## EXCERPT PROVIDED
## Begin
On December 2, 2019, the Company entered into a new employment agreement (the “Rallo Employment Agreement”) with Richard Rallo. Mr. Rallo serves as Chief Financial
Officer of the Company. The Rallo Employment Agreement provides for an annual base salary of $275,000. Mr. Rallo is eligible for an annual incentive compensation award
with an annual target opportunity in an amount equal to 40% of his annual base salary.

The Rallo Employment Agreement also provides that, if Mr. Rallo’s employment is terminated by the Company without “cause” or Mr. Rallo resigns with “good reason” (as
each such term is defined in the Rallo Employment Agreement), then, subject to his execution, delivery, and non-revocation of a general release of claims in favor of the
Company, Mr. Rallo will be entitled to (i) cash severance in an amount equal to 12 months of the annual base salary, (ii) the Accrued Obligations (as defined in the Rallo
Employment Agreement) in a cash lump sum within 30 days after the date of termination, (iii) any rights or payments that are vested benefits or that Mr. Rallo is otherwise
entitled to receive at or subsequent to the date of termination under any employee benefit plan or any other contract or agreement with the Company, and (iv) any Annual
Bonus (as defined in the Rallo Employment Agreement) that has been earned but not paid as of the date of termination.
## End
## DATASET EXTRACT
## Begin
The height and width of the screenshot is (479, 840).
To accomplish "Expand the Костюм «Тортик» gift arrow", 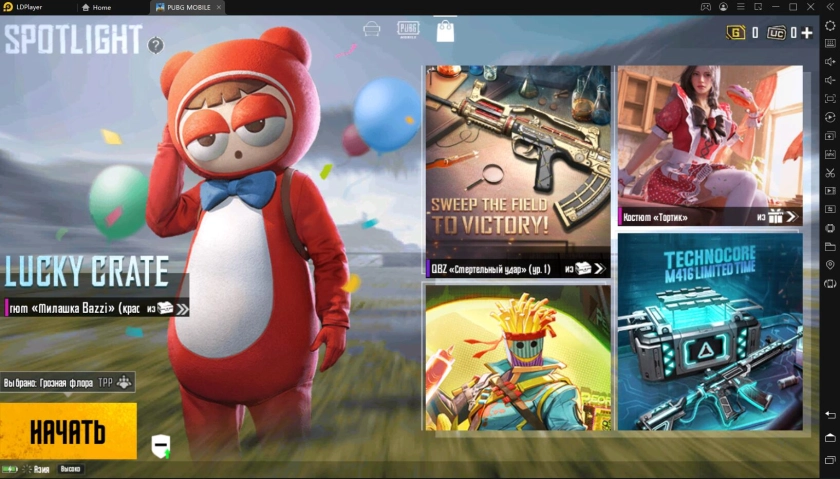I will pos(791,216).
## End
## DIRECTIVES
**A)** Translate this sentence from the employment agreement excerpt into Spanish: "Mr. Rallo serves as Chief Financial Officer of the Company."
**B)** Answer these questions using the employment agreement excerpt:
(i) What annual base salary does the agreement provide for?
(ii) What percentage of his annual base salary is Mr. Rallo's annual target incentive opportunity?
(iii) Within how many days after the date of termination are the Accrued Obligations to be paid?
**C)** Reproduce the part of the employment agreement excerpt that opens with the words containing "On December 2, 2019, the" and closes with "annual base salary.".
The lines are not needed for any of these tasks.

## THE REPLIES
**A)** El Sr. Rallo se desempeña como Director Financiero de la Compañía.

**B)**
(i) $275,000
(ii) 40%
(iii) 30 days

**C)**
On December 2, 2019, the Company entered into a new employment agreement (the “Rallo Employment Agreement”) with Richard Rallo. Mr. Rallo serves as Chief Financial
Officer of the Company. The Rallo Employment Agreement provides for an annual base salary of $275,000. Mr. Rallo is eligible for an annual incentive compensation award
with an annual target opportunity in an amount equal to 40% of his annual base salary.